Clinical Trial Summary

The primary purpose of this study is to assess the efficacy (overall response rate) of subcutaneous (SC) via on body delivery system (SC-OBDS) isatuximab in combination with weekly carfilzomib and dexamethasone (Kd) in adult participants with RRMM having received 1 to 3 prior lines of therapy.

Description:

The duration of the study for a participant will include a period for screening of up to 28 days. A cycle duration is 28 days. After study treatment discontinuation, participants will return to the study site 30 days after the last dose of study treatment for the end-of-treatment (EOT) visit or before further anti-myeloma therapy initiation, whichever comes first.

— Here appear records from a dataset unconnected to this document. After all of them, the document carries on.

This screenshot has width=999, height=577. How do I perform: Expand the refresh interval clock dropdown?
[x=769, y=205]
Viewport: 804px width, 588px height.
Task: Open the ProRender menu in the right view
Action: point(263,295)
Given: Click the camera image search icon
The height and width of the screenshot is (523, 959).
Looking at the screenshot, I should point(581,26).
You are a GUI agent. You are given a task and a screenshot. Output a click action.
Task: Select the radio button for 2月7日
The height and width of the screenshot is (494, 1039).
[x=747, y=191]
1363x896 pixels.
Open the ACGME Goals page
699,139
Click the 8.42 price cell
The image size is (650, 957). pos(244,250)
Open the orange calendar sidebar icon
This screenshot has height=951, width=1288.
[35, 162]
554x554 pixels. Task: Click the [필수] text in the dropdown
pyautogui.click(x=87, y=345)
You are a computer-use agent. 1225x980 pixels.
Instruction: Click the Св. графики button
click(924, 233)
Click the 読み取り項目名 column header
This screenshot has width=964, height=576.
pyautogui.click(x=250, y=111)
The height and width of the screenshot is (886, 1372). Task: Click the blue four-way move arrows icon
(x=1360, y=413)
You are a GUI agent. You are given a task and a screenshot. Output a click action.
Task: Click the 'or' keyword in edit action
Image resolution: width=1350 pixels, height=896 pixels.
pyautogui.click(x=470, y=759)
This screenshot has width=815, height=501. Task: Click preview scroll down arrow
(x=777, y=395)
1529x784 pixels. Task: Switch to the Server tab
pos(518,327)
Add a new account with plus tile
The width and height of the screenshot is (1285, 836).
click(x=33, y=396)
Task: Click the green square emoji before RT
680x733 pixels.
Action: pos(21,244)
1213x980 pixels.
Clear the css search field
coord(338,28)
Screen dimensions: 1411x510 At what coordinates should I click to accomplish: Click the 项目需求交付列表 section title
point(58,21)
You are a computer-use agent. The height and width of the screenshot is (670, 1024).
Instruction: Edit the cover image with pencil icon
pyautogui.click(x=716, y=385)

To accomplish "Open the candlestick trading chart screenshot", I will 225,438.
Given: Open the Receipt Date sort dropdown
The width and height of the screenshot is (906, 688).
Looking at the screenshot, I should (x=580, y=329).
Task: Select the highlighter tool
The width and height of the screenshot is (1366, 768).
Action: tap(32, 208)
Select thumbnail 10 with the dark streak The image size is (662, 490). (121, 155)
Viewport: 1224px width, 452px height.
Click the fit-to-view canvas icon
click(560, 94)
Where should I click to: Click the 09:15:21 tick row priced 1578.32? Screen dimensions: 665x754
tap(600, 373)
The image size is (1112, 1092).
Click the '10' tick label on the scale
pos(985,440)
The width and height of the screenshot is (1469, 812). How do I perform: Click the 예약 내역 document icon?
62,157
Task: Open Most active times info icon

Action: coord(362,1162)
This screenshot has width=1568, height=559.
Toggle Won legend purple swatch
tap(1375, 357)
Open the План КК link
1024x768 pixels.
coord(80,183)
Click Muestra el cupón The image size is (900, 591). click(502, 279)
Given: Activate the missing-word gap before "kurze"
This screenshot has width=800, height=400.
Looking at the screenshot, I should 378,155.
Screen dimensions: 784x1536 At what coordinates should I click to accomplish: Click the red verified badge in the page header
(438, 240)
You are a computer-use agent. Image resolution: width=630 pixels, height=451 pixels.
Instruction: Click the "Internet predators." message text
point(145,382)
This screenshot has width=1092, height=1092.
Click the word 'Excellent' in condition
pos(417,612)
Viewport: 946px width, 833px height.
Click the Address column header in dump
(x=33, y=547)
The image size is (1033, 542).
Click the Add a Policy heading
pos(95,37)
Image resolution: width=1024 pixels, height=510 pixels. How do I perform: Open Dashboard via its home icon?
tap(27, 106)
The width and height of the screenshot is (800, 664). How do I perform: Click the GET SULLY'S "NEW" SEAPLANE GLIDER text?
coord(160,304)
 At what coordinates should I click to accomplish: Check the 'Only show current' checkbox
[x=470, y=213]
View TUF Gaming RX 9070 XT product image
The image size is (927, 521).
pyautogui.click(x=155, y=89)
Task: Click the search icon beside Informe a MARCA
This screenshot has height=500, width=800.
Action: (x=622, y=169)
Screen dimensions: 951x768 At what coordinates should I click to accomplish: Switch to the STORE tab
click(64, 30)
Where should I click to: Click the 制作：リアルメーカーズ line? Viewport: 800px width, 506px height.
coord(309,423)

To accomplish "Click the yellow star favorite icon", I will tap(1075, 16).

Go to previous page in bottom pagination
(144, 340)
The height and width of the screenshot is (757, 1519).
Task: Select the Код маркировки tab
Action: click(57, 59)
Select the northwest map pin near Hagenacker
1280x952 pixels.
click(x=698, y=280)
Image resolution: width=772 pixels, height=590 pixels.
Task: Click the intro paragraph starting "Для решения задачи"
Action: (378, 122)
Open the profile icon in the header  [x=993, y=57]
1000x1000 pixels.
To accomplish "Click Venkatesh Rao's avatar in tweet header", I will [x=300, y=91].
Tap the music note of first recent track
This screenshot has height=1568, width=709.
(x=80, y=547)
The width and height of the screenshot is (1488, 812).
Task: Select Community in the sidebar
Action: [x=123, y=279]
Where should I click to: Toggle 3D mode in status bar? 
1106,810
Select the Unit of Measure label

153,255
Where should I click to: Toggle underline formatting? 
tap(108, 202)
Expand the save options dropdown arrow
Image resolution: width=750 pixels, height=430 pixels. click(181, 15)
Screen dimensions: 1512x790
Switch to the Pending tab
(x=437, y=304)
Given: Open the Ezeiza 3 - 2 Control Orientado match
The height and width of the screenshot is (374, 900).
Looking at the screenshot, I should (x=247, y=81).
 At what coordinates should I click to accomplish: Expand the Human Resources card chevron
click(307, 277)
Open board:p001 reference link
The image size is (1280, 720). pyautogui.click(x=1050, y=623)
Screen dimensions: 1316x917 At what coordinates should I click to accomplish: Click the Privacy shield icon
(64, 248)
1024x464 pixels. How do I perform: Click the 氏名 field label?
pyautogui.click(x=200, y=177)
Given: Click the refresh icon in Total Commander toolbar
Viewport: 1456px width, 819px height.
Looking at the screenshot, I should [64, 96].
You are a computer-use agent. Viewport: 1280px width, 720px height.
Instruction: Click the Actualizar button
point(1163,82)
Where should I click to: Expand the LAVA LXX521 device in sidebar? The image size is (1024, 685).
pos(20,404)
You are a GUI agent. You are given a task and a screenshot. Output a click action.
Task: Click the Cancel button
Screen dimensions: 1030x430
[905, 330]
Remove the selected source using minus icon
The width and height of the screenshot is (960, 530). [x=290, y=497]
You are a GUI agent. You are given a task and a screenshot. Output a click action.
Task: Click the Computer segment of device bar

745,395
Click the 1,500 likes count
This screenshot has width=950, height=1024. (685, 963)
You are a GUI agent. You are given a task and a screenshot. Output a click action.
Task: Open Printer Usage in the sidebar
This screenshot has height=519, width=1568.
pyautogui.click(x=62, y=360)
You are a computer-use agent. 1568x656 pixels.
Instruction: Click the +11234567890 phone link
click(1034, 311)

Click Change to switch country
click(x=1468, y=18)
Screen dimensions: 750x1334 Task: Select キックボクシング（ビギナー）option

Recruitment information / eligibility

• Status: Not yet recruiting
• Enrollment: 64
• Est. completion date: July 15, 2027
• Est. primary completion date: January 8, 2027
• Accepts healthy volunteers: No
• Gender: All
• Age group: 18 Years and older

Eligibility

Inclusion Criteria:

• Participants must have a documented diagnosis of MM.

• Participants with measurable disease defined as at least one of the following:

• Serum M-protein =0.5 g/dL measured using serum protein immunoelectrophoresis and/or

• Urine M-protein =200 mg/24 hours measured using urine protein immunoelectrophoresis and/or

• Serum free light chain (FLC) assay: Involved FLC assay =10 mg/dL (=100 mg/L) and an abnormal serum FLC ratio (<0.26 or >1.65).

• Participants with relapsed and/or refractory MM with at least 1 prior line of therapy and no more than 3 prior lines of therapy.

• Contraceptive use by [men and women] should be consistent with local regulations regarding the methods of contraception for those participating in clinical studies.

• Male participants agree to practice true abstinence or agree to use contraception while receiving study treatment, during dose interruptions and at least 5 months following study treatment discontinuation, even if has undergone a successful vasectomy.

• A female participant is eligible to participate if she is not pregnant, not breastfeeding, and either is not a female of childbearing potential (FCBP XE " FCBP " \f Abbreviation \t "female of childbearing potential" ) or agrees to practice complete abstinence or use contraception.

• Capable of giving signed informed consent.

Exclusion Criteria:

Participants are excluded from the study if any of the following criteria apply:

• Primary refractory MM defined as participants who have never achieved at least a minimal response (MR) with any treatment during the disease course.

• Participants with prior anti-CD38 treatment if: a) administered < 6 months before first isatuximab administration or, b) intolerant to the anti-CD38 previously received.

• Prior treatment with carfilzomib.

• Known history of allergy to captisol (a cyclodextrin derivative used to solubilize carfilzomib), prior hypersensitivity to sucrose, histidine (as base and hydrochloride salt), polysorbate 80, or any of the components (active substance or excipient) of study treatment that are not amenable to premedication with steroids, or intolerance to arginine and Poloxamer 188 that would prohibit further treatment with these agents.

• Participants with contraindication to dexamethasone and/or to carfilzomib.

• Any anti-myeloma drug treatment within 14 days before the first isatuximab administration, including dexamethasone.

• Prior allogenic HSC transplant with active graft versus host disease (GvHD XE " GvHD " \f Abbreviation \t "graft versus host disease" ) (GvHD any grade and/or being under immunosuppressive treatment within the last 2 months).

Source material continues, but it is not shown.